Note regarding calculations: LOE, G&A and DD&A margins were computed as a percent of sales

While QEP is highly levered, it’s a well-run company that’s both cost-effective and adept at extracting cash flow from its production.  The company’s LOE margin is average for its peer group, but its G&A and DD&A margins are actually lower.  Its cash margin of $4.07 ranks second in its peer group, indicating the company is efficiently extracting cash flow from production despite its leverage to natural gas.  It’s worth noting that QEP’s costs have been trending up as the company has increased its liquids production cut (the main culprit is transportation and handling costs) and this will be something to monitor as the company continues its transition to liquids.  Its cash margin improved to $4.17x during this span, but will take a hit post-acquisition due to higher interest payments.

Effect on Credit Facility

QEP was undrawn from its $1.5 billion credit facility prior to this acquisition which will draw approximately $1.4 billion.  The company paid 2.05% on its credit facility draw during the first half of 2012, which translates to an increase in quarterly interest payments of $7.4 million ($29.5 million annually) based on its new balance.  By my estimation, QEP will still have a strong interest coverage ratio of 10.3x post-acquisition.  Approximately $55 million remains undrawn on the facility at present; however the company does have an option to increase its draw to $2.0 billion.  The facility matures in 2016 with options to extend to 2018, presumably at a higher interest rate.

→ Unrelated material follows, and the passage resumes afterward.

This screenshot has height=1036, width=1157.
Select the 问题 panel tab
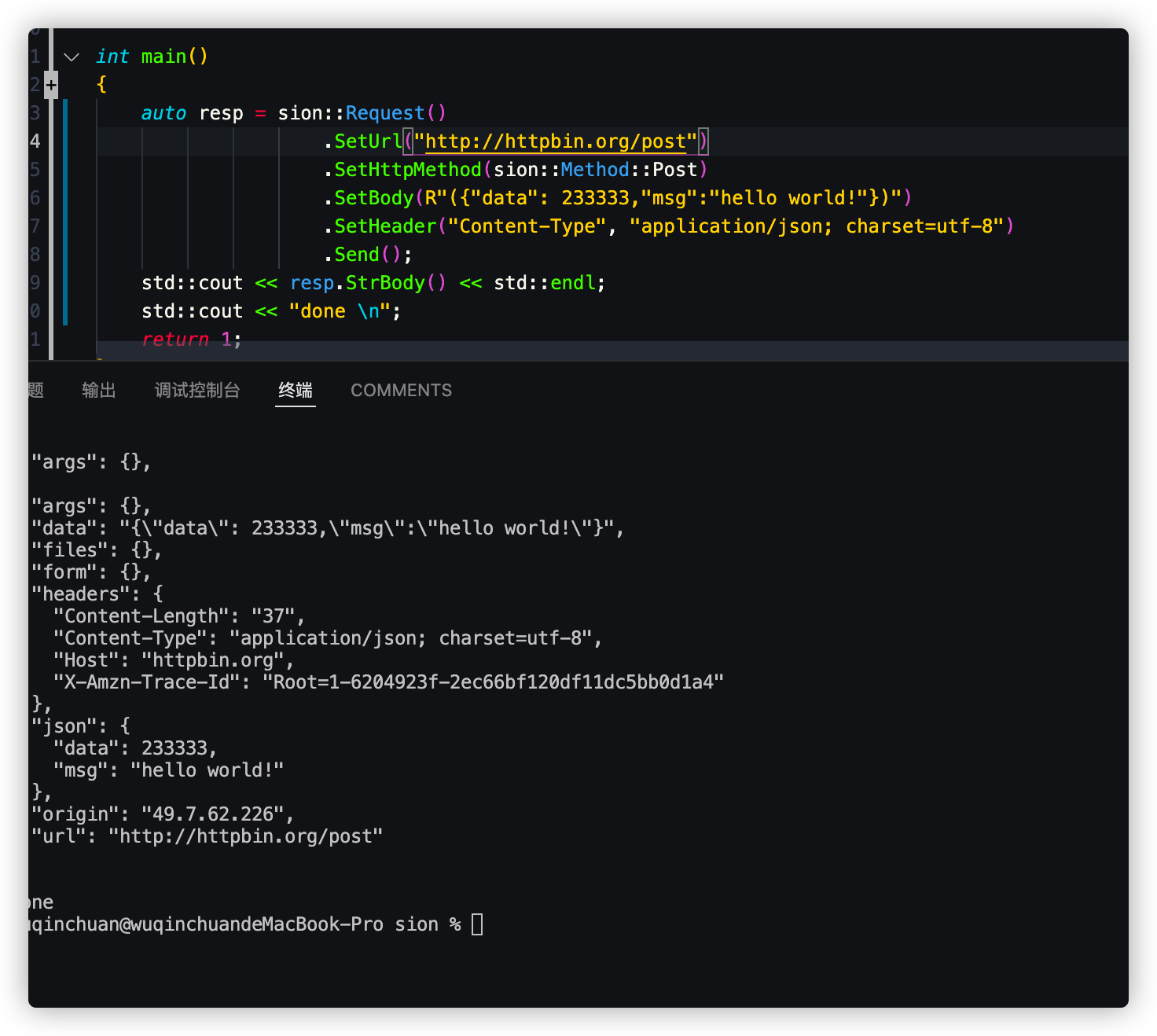[x=35, y=390]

Considering low gas prices and high financial leverage, should we be worried about QEP’s ability to finance its capital expenditures? The company will be getting a modest bump in oil production of 10.5 thousand barrels of oil equivalent per day (MBOEPD) from its Bakken acquisition.  This has bumped the company’s full year production guidance by 5 Bcfe (midpoint of guidance) or 833 MBOE which translates to a $20.4 million increase in operating cash flow (assuming current cash margin) by the end of 2012.  During the six-months ended June 30, 2012, operating cash flow was $694.3 million.  If the company keeps its current production (including new properties) flat, I estimate QEP will generate $1.5 billion in operating cash flow for 2013.  If the company keeps its capital budget at $1.525 billion in 2013 (the company will announce guidance at its Q3 conference call), it will have a budget shortfall of $25 million.  Now QEP increased operating cash flow by $66 million year-over-year during the six-months ended June 30 despite low natural gas prices.  With more liquids production coming online during the next year, operating cash flow should continue to increase.  I do expect the company to divest assets during the next year to relieve its financial situation, and spinning of its low-margin marketing arm might make some sense.

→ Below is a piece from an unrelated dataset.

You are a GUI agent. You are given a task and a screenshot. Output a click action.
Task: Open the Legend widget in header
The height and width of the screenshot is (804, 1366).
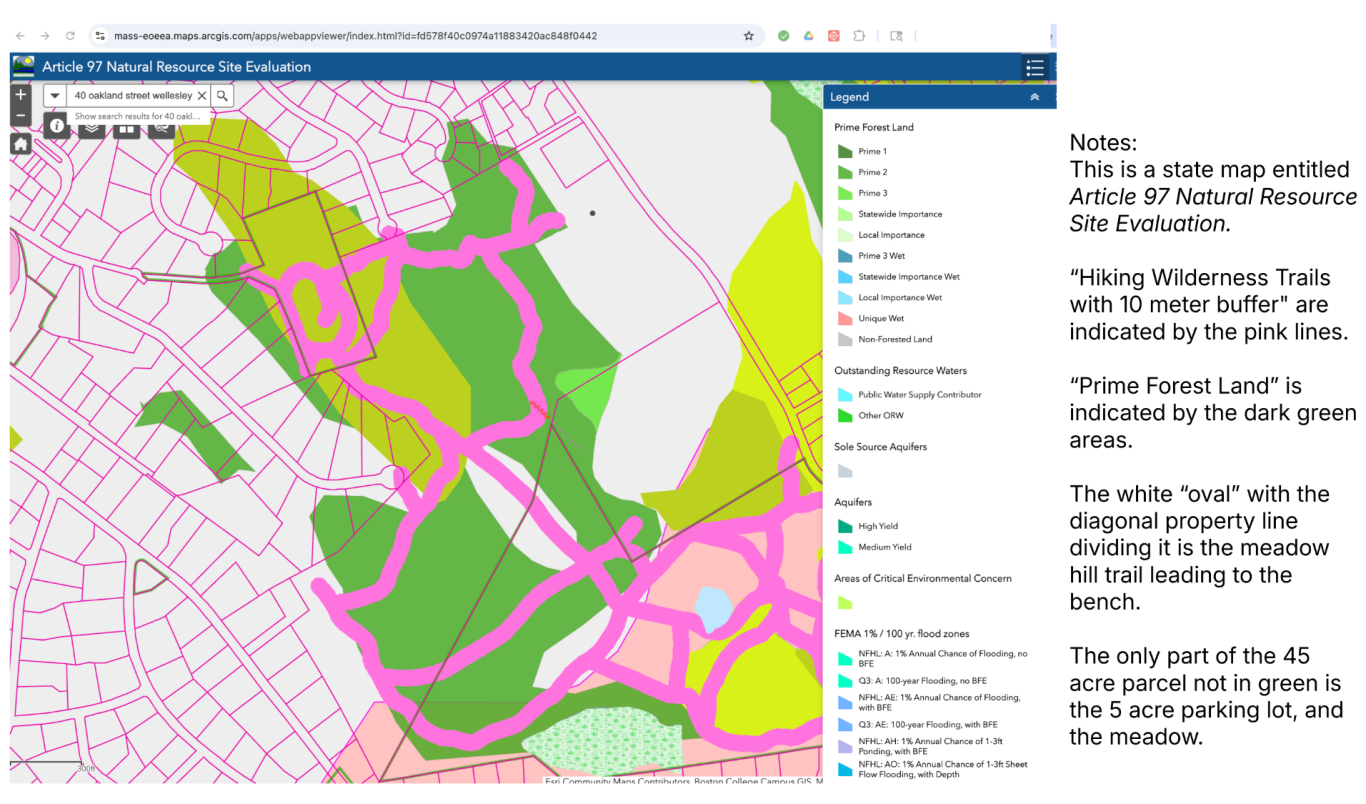click(1035, 68)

QEP’s reserves prior to the Bakken acquisition were 76.1% natural gas and had a reserve life of 13.1 years.  The company has been steadily growing its oil percentage from reserves to 76.1% from 91.9% in 2009 and has done so at a strong three-year finding and development cost of $1.75 per Mcf.  QEP added 125 MMBOE of proved and probable reserves with the transaction (81% oil, 9% NGLs, 10% natural gas) and didn’t break-out the proved and probable split, meaning the market doesn’t know how the company should be trading on an EV/Reserve basis post transaction.

One thing we do know is that QEP’s reserves are going to get even oilier over the next year for the following reasons: 1) 91% of its capital budget was spent on liquids plays in 2012, meaning the company is investing to increase its production and proved reserves from these plays 2) QEP plans to grow its rig count in the Bakken to eight rigs by next year from three currently, meaning more rigs and capital will be spent in oil plays moving forward.  What does this mean for the company’s valuation?

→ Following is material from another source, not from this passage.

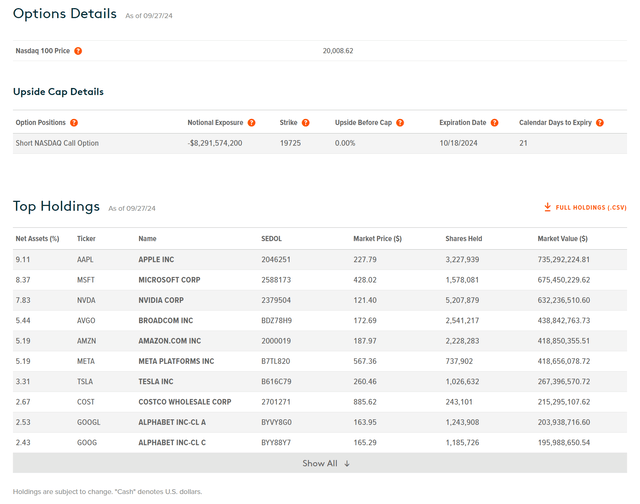Click the orange download arrow icon
The image size is (640, 504).
(x=547, y=207)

Pre-acquisition, QEP was trading at a slight premium to the peer group on a production basis and a 14% discount on a reserve basis.  Based on the trading multiples of these peers, QEP should have been trading at a share price of $31.64 or 10% higher than on August 24, 2012 when its stock closed at $28.80.  If we give the company credit for daily production from the new assets and 50% of its proved and probable reserve total (62.5 MMBOE) while adjusting EV accordingly, I find QEP should be trading at a share price of $28.03 or 3% lower than the company’s stock closed at on August 24, 2012.  So where does all this leave us?

QEP’s current value is being muted by two factors: its high debt level and uncertainty surrounding the reserves associated with its new Bakken acquisition. In spite of paying a premium for the Bakken acreage, I believe the company has the liquidity available to finance its capex; however it will need to monetize an asset to pay down its debt levels. I believe $28.03 represents a floor for the company moving forward and if it’s able to reduce its debt to pre-Bakken aquisition levels, I estimate a target share price of $35.28. QEP is setting itself up to have a balanced portfolio of oil and gas assets with plenty of upside once natural gas prices recover.

Is a Natural Gas Price Recovery Coming Soon?

I’m unabashedly bullish on natural gas, but admittedly have no clue when prices are going to recover. There’s probably not a better sure fire, or as Warren Buffett would say “fat pitch,” investment opportunity right now than natural gas. Shall we go through the pro’s of the energy source again? It’s relatively clean and cheap, it’s plentiful and we have the infrastructure already in place to take advantage of it. The world’s energy needs are growing and with the prospect of LNG on the back burner, it could be a globalized commodity sooner than we think. Getting back to the premise of the article, let’s take a look at where natural gas prices have been to get a handle on where they’re going.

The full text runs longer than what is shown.